Travel-squad sizes are being cut in the ACC, Pac-10 and Conference USA. Miami, Virginia Tech, Central Florida and Cal will take buses to some football games. Air Force, which has used larger planes to facilitate bigger players, will use a smaller plane to cut costs and will limit bigger linemen to one seat to save room. Tulane says it will fly only to road games that are at least 400 miles away.
The Big Sky Conference, Ohio Valley Conference, Southern Conference and Sun Belt Conference are all dropping in-person media days and will host videoconferencing instead.
"It really started last year during football media day when we saw where the numbers were and we saw that we had six markets represented and six that didn't have anyone there," said Russ Anderson, assistant commissioner for football and baseball operations for Conference USA. "With the economic stuff that was really just starting last summer, we realized that we needed to look into other ways that we could do this and get more people involved."
Both Conference USA and the Sun Belt Conference have said that other conferences have contacted them about implementing videoconferencing for media days.
The Pac-10 has proposed NCAA legislation to eliminate media guides altogether.
But how much will all of these cuts really save?
According to Fulks' breakdown of collegiate athletic operating expenses, not much. On average, travel makes up just 8 percent of a budget, and media days and media guides fall under miscellaneous expenses, which represent 7 percent.

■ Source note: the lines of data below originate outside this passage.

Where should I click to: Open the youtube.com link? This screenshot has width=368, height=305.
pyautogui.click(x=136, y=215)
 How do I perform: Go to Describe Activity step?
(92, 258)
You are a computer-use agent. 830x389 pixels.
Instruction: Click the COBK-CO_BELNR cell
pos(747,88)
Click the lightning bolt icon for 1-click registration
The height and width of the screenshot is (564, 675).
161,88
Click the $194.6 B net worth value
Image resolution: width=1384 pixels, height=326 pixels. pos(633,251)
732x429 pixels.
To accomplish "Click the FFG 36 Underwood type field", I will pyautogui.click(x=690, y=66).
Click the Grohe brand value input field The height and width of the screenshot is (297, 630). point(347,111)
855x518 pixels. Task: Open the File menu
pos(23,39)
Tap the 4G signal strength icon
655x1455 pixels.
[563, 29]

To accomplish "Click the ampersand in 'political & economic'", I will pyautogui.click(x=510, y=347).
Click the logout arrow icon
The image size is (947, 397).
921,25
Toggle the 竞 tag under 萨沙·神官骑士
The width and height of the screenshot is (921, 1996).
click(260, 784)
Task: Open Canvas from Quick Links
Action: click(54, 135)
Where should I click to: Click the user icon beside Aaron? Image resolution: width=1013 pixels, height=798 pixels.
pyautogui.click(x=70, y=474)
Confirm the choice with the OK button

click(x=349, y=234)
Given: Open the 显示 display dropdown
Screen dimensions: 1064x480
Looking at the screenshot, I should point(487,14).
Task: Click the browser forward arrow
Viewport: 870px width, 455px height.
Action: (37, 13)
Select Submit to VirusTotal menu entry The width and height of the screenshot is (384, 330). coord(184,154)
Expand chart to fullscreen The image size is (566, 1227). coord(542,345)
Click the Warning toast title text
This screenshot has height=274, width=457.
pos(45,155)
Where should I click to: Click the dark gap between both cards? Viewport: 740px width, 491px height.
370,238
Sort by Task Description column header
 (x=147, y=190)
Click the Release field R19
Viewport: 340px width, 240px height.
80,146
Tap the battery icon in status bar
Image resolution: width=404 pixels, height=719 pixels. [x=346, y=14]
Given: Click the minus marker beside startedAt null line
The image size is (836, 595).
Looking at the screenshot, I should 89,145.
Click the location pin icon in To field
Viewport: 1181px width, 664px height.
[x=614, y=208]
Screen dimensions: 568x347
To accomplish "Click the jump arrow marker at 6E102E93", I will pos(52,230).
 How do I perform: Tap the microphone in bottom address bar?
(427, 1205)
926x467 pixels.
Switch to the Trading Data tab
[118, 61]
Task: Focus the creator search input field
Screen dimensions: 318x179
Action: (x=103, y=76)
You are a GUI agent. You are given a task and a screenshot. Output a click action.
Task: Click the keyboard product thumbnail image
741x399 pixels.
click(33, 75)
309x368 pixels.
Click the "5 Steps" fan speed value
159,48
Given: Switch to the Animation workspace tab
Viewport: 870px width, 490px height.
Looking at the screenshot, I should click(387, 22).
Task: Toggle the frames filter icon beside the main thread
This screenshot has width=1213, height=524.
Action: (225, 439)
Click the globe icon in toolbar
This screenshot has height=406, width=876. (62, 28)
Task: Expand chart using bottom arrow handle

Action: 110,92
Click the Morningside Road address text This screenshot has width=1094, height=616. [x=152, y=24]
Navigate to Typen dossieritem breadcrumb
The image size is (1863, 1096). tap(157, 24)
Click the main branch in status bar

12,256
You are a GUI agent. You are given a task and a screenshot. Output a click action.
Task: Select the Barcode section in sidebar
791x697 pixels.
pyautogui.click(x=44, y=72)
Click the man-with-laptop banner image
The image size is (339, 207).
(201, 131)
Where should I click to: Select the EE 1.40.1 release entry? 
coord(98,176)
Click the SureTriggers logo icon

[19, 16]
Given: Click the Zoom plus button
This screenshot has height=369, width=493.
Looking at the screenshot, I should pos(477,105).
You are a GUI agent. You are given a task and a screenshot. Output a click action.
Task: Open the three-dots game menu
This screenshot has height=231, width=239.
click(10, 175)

"Where people seem to focus is on team travel, but that's just about 8 percent of the total budget," Fulks said. "You can cut your travel all you want to, and a lot of schools are doing that. But it's still not going to make much difference in the total budget. I think a lot of it is for PR purposes."
Fulks said there are only three major items that would really affect the budget: salaries (33 percent), grants and aid (17 percent), and facility maintenance (10 percent). But, because tuition is set by the school, most athletic departments can't alter grants-in-aid, and many are unwilling to cut coaching salaries or even agree to a uniform NCAA cap on coaching salaries. Schools with smaller athletic budgets generally spend a higher percentage of their money on salaries than the schools with large budgets.
According to Coaches Hot Seat, a Web site that tracks football coaching contracts and salaries, the five highest-paid coaches -- USC's Pete Carroll, Notre Dame's Charlie Weis, Alabama's Nick Saban, Oklahoma's Bob Stoops and LSU's Les Miles -- all come from financially sound institutions. In the case of Oklahoma, the athletic department is giving the university money to fund general scholarships.
But head coaches from the bottom half, who all make $200,000 or less, come from schools in the Sun Belt or Mid-American Conference, places that have reported tough economic times.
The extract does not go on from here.